But it was during that period that he was the personification of ‘innovation’ in coaching. He was the pioneer of using a laptop in the dressing room perhaps for creating a video analysis of every game, something which is now a common occurrence amongst almost every team in the world. He was also the man to introduce the idea of a captain wearing an earpiece on the field to communicate with the coach, something which was eventually outlawed by the ICC.
It was in 2004 that he was appointed the coach of Pakistan’s cricket team, succeeding Javed Miandad. Here, he had a wonderful beginning to his stint, guiding the team to the semifinals of the ICC Champions Trophy 2004, and a successful tour to India which involved a 1-1 series draw in 3 Tests and a 4-2 series win in 6 ODIs. However, after that he could not help the team much which was focused more on resolving differences due to religion rather than playing their cricket, according to him. Despite that, the team was strong at home since they beat England and India in Tests during the 2005-06 season and won both ODIs and Tests in Sri Lanka.
Pakistan had a disastrous outing in the World Cup 2007 since they were knocked out in the first round of the tournament following a shock defeat to Ireland. A day after the defeat, much to the dismay rather than a surprise to the cricketing world, Woolmer was found dead in his hotel room in Jamaica. It was suspected initially that he may have been murdered by the underworld due to something related to match fixing or revenge. But the police eventually declared that he died due to natural causes, which makes his expiry unfortunate and all the more sad. A two minute silence was held in his honour for most of the matches that were played in that tournament, at the start.
4) Dav Whatmore (Australia)
Davenell Frederick Whatmore was born on March 16, 1954 in Colombo, Sri Lanka. He must surely be one of the most experienced coaches in world cricket at the moment. When he was eight, his family shifted base from Sri Lanka to Australia and since then, Melbourne has been his hometown. Having played first class cricket for Victoria helped him in gaining knowledge about the game, which is crucial for the art of coaching. In fact, he even made it to the Australian cricket team in 1979 but was dropped after a year due to inconsistent performances.
But it was in 1989 that he first entertained a thought of pursuing cricket coaching as a professional career. He coached Lancashire in English county cricket in the 1998-99 season and he found immediate success with the team, as Lancashire were the champions in both the Test and the one-day format. Though he will always be remembered as the man who constructed Sri Lanka’s World Cup win in the Indian subcontinent in 1996, even as he had massive differences with the captain, Arjuna Ranatunga.

EXERCISE DETAILS: Pick up the cricket coaching text after its last sentence and continue it.

RECORDED DATA:
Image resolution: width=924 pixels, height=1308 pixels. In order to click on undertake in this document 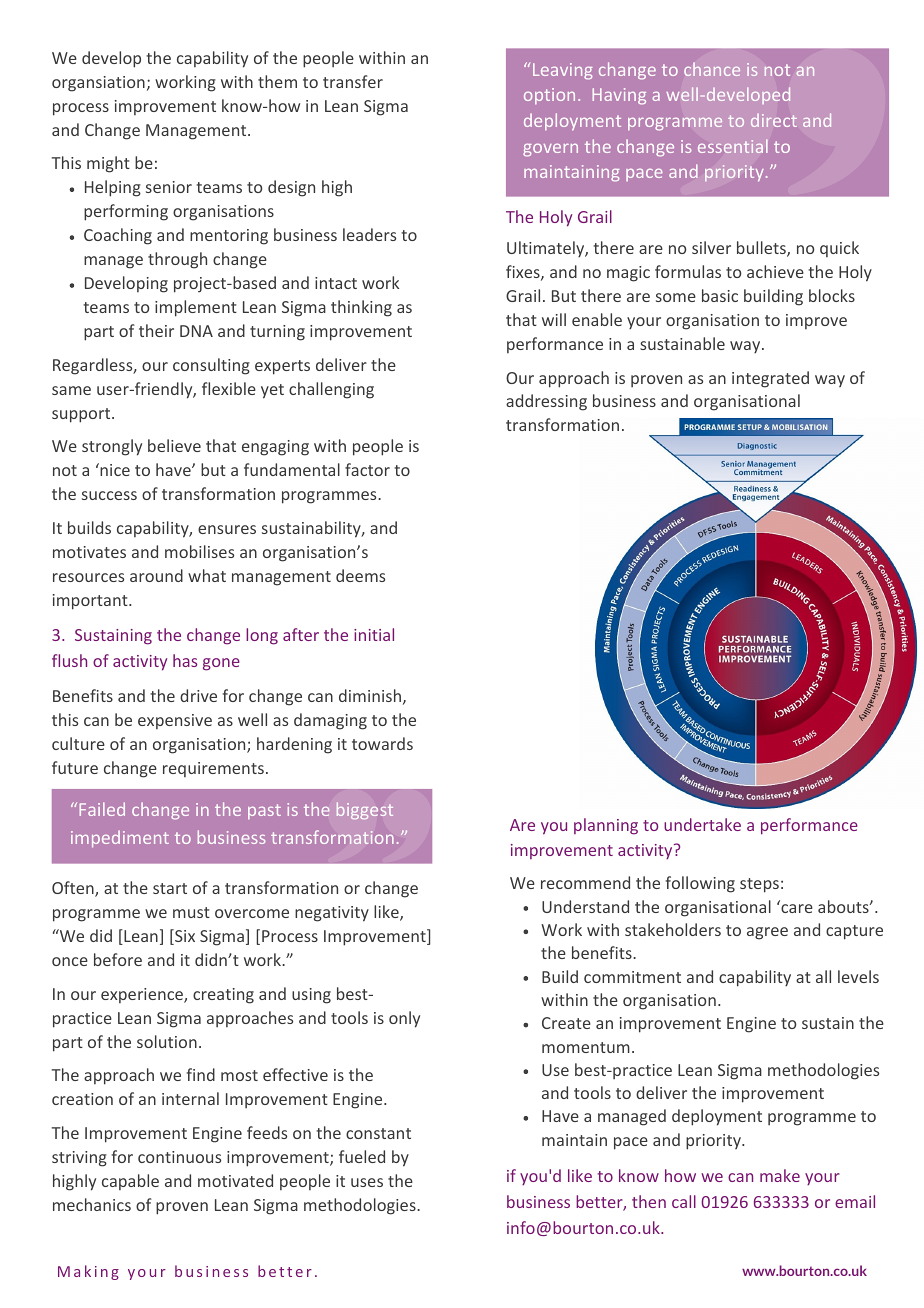, I will do `click(702, 824)`.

ANSWER:
Yet, it is said that Whatmore’s role as the coach was key in that victory because he advocated the idea of Sri Lanka’s openers, Sanath Jayasuriya and Romesh Kaluwithrana attacking the opposition in the first 15 overs itself, when there were fielding restrictions. Today, Sri Lanka is one of the top teams at least in limited overs cricket because of his contributions, especially with the fielding levels of the team. Sri Lanka is also undoubtedly one of the best fielding sides amongst teams from the Indian subcontinent.
He returned to coach the country of his birth in 2001 and under him; the Lankans reached the World Cup 2003 semifinal in South Africa. But he quit the job, only to inexplicably take up an offer of coaching Bangladesh the same year. Even during this time, Whatmore was the man who had some ideas or the other to make Bangladesh a team which could at least compete strongly with top teams in world cricket, if not defeat them. He believed that Bangladesh had to use up their entire 50 overs in ODIs so that they could reach a defendable score, when batting first and give themselves the slightest of chances to chase a particular target.
Consequently, Bangladesh transformed from a team of whipping boys, to a team which was capable of creating upsets in ODIs if not in Tests. Their Test record continues to be miserable, but Whatmore could be considered to be the man behind Bangladesh’s wins against India in 2004 at home and in the 2007 World Cup in the West Indies, and wins against Australia in 2005 in England and South Africa in the 2007 World Cup as well. He quit the job in 2007 itself.
He then went on to become the Director of the National Cricket Academy (NCA) in Bangalore for close to a year before he took up the duty of coaching the Kolkata Knight Riders in the IPL for the 2010 and 2011 seasons respectively. He had a relative successful coaching campaign in India, having done wonders to some of the players’ skills at the NCA and guiding KKR to the last four of the IPL for the first time in four years in 2011, even as the team finished a lowly sixth in 2010.
However, he quit the post of the coach of Kolkata for coaching the Pakistan cricket team recently and his stint there started off well with a win in the Asia Cup in Bangladesh. Although some of the Pakistani players and Arjuna Ranatunga in particular did not favour his appointment as coach of the team due to his reputation as a ‘hard taskmaster’, he is unique since he is the only coach to have coached three Indian subcontinent teams in his career and has been extremely efficient. It will not be a shocker if Pakistan continues its consistency under his guidance.
5) John Wright (New Zealand)
John Geoffrey Wright will go down as one of the most popular and respected coaches of the Indian cricket team. Born on July 5, 1954, Wright had a moderately successful career for New Zealand being a southpaw who opened the batting for his team. He featured in 82 Test matches and 149 one-day internationals and scored close to 9,000 runs in both formats of the game, being more prolific in Test cricket. He has the dubious record of being the second player in the history of the game to score eight runs off one ball, running four and four runs were scored off overthrows.
Failing to build a career in sales after retirement, Wright decided to pursue a career in coaching which was a way for him to get back to the game he loved the most. He coached Kent in English county cricket for 18 months before being offered a contract by the Board of Control of Cricket in India (BCCI) in mid-2000. His first assignment as the coach of India was a 2 Test series against Zimbabwe at home, which India won.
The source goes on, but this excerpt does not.